Yesus sungguh-sungguh hadir di dalam Ekaristi, seperti dinyatakan:
  • Pada Perjamuan Terakhir Yesus memerintahkan murid-murid-Nya untuk mengenangkan Dia dengan merayakan perjamuan tersebut. Yesus berkata, “Inilah Tubuh-Ku… (bukan ini melambangkan Tubuh-Ku)… (lih Mat 26-28; Mrk 14:22-24; Luk 22:15-20).”
  • Yesus mengatakan sendiri bahwa Ia adalah “Roti hidup yang turun dari surga. Jikalau seorang makan dari roti ini, dia akan hidup selama-lamanya; dan roti yang Ku-berikan itu ialah daging-Ku yang Kuberikan untuk hidup dunia (Yoh 6:35, 51).

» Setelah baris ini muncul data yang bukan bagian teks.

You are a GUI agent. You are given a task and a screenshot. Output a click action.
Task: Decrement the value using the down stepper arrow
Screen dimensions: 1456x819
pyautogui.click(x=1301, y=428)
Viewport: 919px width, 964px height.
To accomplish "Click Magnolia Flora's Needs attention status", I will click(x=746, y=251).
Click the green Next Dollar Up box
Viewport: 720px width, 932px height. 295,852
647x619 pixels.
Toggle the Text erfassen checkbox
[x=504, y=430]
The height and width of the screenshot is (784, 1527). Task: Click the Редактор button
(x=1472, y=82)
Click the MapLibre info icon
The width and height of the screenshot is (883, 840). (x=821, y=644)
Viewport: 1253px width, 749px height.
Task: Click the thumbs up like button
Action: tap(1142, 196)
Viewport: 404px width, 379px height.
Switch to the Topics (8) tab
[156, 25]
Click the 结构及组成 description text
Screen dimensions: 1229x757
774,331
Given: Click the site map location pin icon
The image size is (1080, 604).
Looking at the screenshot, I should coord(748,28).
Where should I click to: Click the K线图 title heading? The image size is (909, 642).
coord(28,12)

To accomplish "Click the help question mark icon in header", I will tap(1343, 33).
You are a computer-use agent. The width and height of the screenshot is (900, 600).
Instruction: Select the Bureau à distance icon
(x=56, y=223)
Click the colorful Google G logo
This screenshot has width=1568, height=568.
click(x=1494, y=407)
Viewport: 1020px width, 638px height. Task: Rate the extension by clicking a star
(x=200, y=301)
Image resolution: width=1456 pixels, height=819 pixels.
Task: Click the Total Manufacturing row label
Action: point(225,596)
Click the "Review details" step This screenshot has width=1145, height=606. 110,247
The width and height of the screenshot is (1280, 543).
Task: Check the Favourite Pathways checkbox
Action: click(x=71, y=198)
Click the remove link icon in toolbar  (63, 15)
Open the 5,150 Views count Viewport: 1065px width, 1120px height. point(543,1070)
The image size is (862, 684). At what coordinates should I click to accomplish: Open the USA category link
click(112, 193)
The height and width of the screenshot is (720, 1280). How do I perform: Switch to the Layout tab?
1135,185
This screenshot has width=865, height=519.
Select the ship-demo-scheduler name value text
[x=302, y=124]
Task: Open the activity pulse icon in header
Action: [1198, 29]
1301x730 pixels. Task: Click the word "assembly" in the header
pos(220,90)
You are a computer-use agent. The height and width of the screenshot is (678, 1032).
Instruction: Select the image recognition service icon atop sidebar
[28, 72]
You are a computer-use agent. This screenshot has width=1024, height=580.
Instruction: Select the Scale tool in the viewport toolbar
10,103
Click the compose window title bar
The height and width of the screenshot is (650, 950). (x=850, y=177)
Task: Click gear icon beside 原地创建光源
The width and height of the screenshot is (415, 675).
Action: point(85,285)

  • Pengajaran ini diberikan setelah Yesus mengadakan mukjizat pergandaan roti, yaitu mukjizat yang ditulis di dalam ke-empat Injil (Mat 14:13-21; Mrk 6:32-44; Luk 9:10-17; Yoh 6:1-15). Lima roti yang sama yang dibagikan oleh para rasul dapat memberi makan 5000 orang, dengan sisa 12 keranjang. Ini menggambarkan Yesus yang satu dan sama hadir dalam Ekaristi, dapat dibagikan kepada semua orang, tanpa Dia sendiri menjadi terbagi-bagi atau berkurang/ hilang.
  • Yesus berkata bahwa Ia lebih tinggi nilainya dari pada manna yang diberikan kepada orang Israel di gurun. Padahal mukjizat manna adalah suatu mukjizat yang besar, setiap harinya berjuta orang Israel menerima 1 omer (1.1 liter) roti manna per orang, sehingga tiap harinya ada beberapa ratus ton roti manna tercurah dari langit, selama 40 tahun.[3] Yesus mengatakan bahwa mukjizat-Nya lebih hebat daripada mukjizat manna ini, sehingga kita dapat menyimpulkan bahwa di dalam Ekaristi, roti dapat sungguh-sungguh diubah Yesus menjadi diri-Nya sendiri, seperti yang dikatakan-Nya.
  • Orang-orang yang mendengarkan pengajaran ‘Roti Hidup’ ini memahami bahwa Yesus mengajarkan sesuatu yang literal (tidak figuratif/ simbolis), sehingga mereka meninggalkan Yesus sambil berkata, “Bagaimana Ia ini dapat memberikan daging-Nya untuk dimakan” (Yoh 6:52)
  • Yesus menggunakan gaya bahasa yang kuat untuk menjelaskan arti literal pengajaran ini dengan mengulangi pengajaran ini sampai 6 kali di dalam 6 ayat (ay. 53-58),… jikalau kamu tidak makan daging Anak Manusia dan minum darah-Nya, kamu tidak mempunyai hidup di dalam dirimu (Yoh 6:53); Sebab daging-Ku adalah benar-benar makanan dan darah-Ku adalah benar-benar minuman (Yoh 6:55). Ini adalah gaya bahasa yang bukan kiasan/ simbolis!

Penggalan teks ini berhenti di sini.